Trump's initial tweet said: "Congratulations to the Kansas City Chiefs on a great game, and a fantastic comeback, under immense pressure. You represented the Great State of Kansas and, in fact, the entire USA, so very well. Our Country is PROUD OF YOU!" It was later deleted and changed to say "the Great State of Missouri."

While many Americans mocked and criticized the president for his apparently less-than-perfect knowledge of geography, the hosts of Fox & Friends suggested that it was an easy mistake to make.

"Kansas City is in Kansas, and it is also in Missouri," Doocy noted. "It's like the difference between the New York Giants. I mean the Giants are—people call them the New York Giants, but they're in New Jersey."

"Right," co-host Ainsley Earhardt replied.

As Doocy noted, MetLife, the Giants' stadium, is located in East Rutherford, New Jersey, which is in the New York metropolitan area. The Giants officially began playing in New Jersey in 1976, but have kept New York in their name, as that was where they were originally from.

Many on Twitter were less forgiving of the president's mistake than the hosts on Fox & Friends. The hashtag #TrumpIsAnIdiot was one of the social media sites top trends on Monday morning.

"After Trump's tweet wrongly claimed the Kansas City Chiefs are from Kansas, Trump is now fixing the map of the USA with his famous sharpie," radio host and columnist Dean Obeidallah quipped in a tweet. He was referencing a previous incident—dubbed #Sharpiegate—when the trajectory of a hurricane appeared to have been adjusted on a map with a marker after Trump had inaccurately claimed it was heading to part of the country that it was not.

"Good morning!
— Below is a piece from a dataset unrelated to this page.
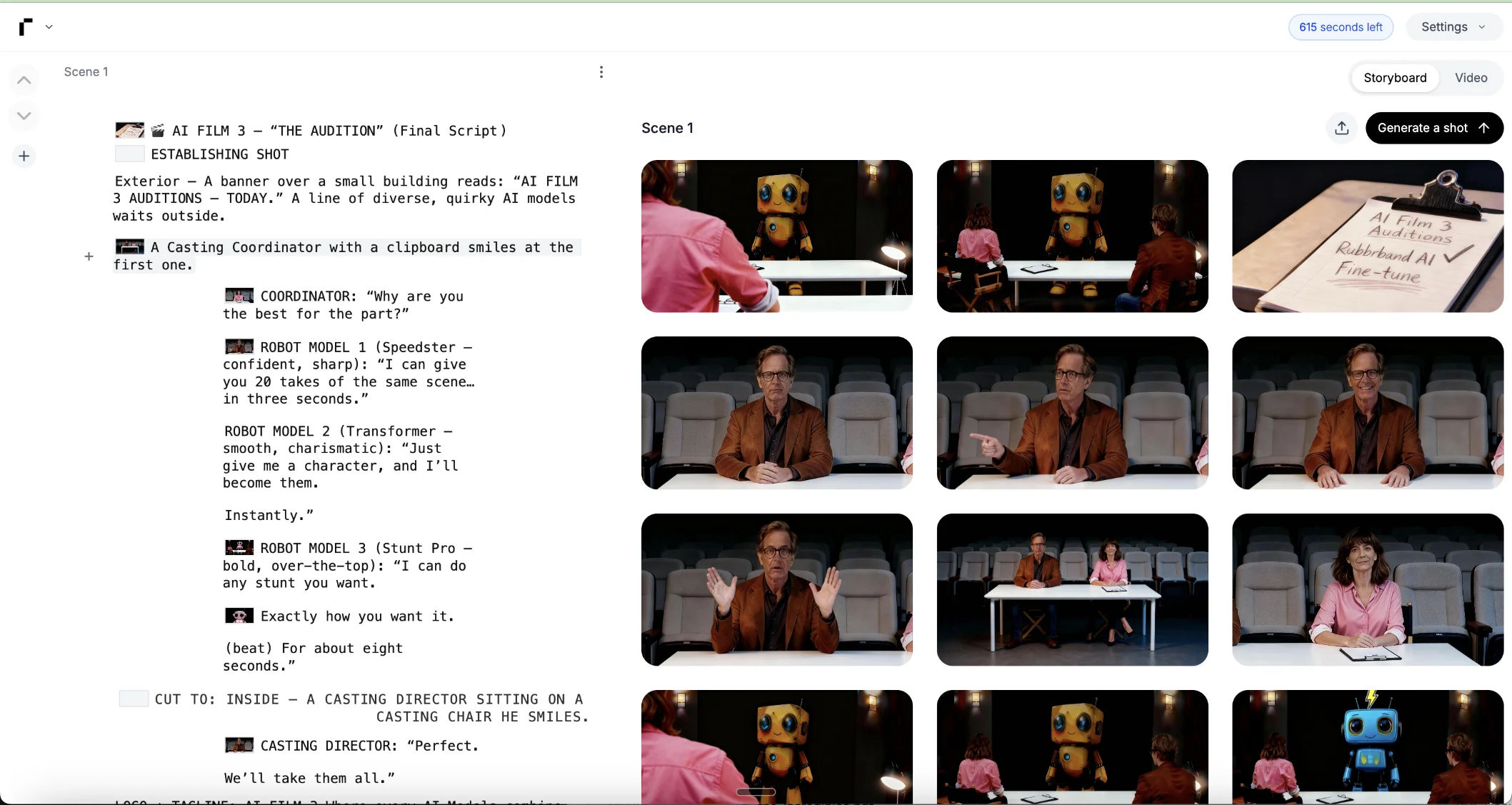Expand the next scene using the down chevron
The width and height of the screenshot is (1512, 805).
pyautogui.click(x=24, y=115)
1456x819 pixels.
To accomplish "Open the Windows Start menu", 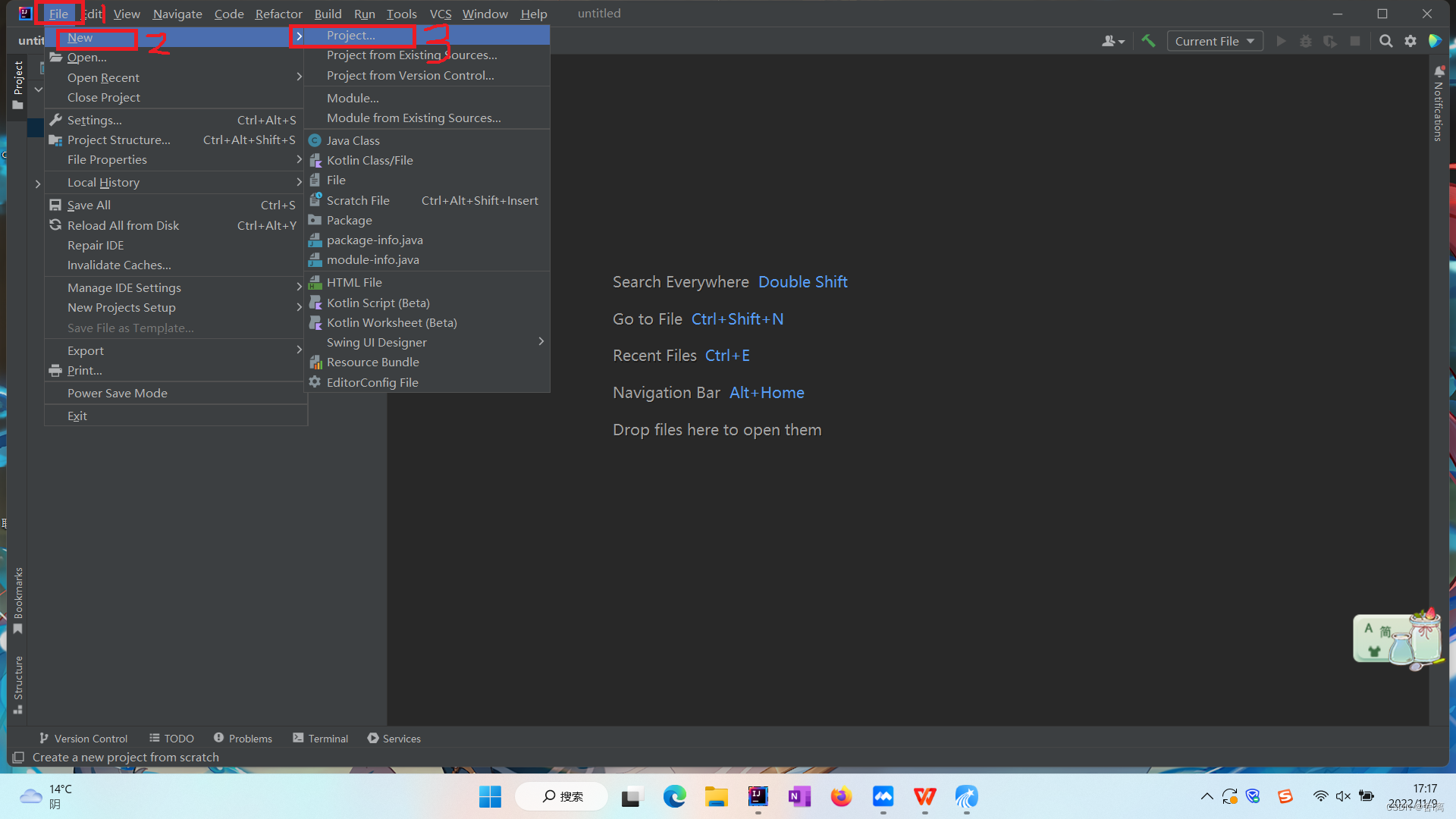I will pos(490,796).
A lot going on today, but the ht #TrumpIsAnIdiot pretty much sums it up. #StoneColdIdiot is a formidable runner-up, though," writer and podcast host Holly Figueroa O'Reilly tweeted. "#ICYMI, for those confused: #KansasCityKansas is a place, but it is not the place that the #KCChiefs hail from. #KansasCityIsInMissouri"

Claire McCaskill, a former Democratic senator from Missouri, shared a screenshot of Trump's original tweet, writing: "It's Missouri you stone cold idiot."